### WORK TASK
The answer must consist of the entries, copied exactly and in full.

Pixel coordinate grounding data

=== Section Start ===

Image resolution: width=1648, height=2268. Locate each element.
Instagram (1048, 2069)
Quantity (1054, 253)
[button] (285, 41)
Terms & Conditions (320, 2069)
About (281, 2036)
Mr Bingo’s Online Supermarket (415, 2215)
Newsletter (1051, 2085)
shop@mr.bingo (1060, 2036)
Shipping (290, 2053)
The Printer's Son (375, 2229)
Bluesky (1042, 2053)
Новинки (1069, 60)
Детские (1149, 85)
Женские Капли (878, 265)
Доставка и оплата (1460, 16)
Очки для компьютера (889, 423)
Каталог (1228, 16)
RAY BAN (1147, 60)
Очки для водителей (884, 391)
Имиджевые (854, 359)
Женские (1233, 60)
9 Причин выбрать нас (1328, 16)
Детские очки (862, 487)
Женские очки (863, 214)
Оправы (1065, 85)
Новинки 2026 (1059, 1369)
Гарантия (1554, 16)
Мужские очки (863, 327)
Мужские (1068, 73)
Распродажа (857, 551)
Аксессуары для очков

=== Section End ===

### SOLUTION TO THIS EXERCISE
Image resolution: width=1648, height=2268. Locate each element.
Instagram (1048, 2069)
Quantity (1054, 253)
[button] (285, 41)
Terms & Conditions (320, 2069)
About (281, 2036)
Mr Bingo’s Online Supermarket (415, 2215)
Newsletter (1051, 2085)
shop@mr.bingo (1060, 2036)
Shipping (290, 2053)
The Printer's Son (375, 2229)
Bluesky (1042, 2053)
Новинки (1069, 60)
Детские (1149, 85)
Женские Капли (878, 265)
Доставка и оплата (1460, 16)
Очки для компьютера (889, 423)
Каталог (1228, 16)
RAY BAN (1147, 60)
Очки для водителей (884, 391)
Имиджевые (854, 359)
Женские (1233, 60)
9 Причин выбрать нас (1328, 16)
Детские очки (862, 487)
Женские очки (863, 214)
Оправы (1065, 85)
Новинки 2026 (1059, 1369)
Гарантия (1554, 16)
Мужские очки (863, 327)
Мужские (1068, 73)
Распродажа (857, 551)
Аксессуары для очков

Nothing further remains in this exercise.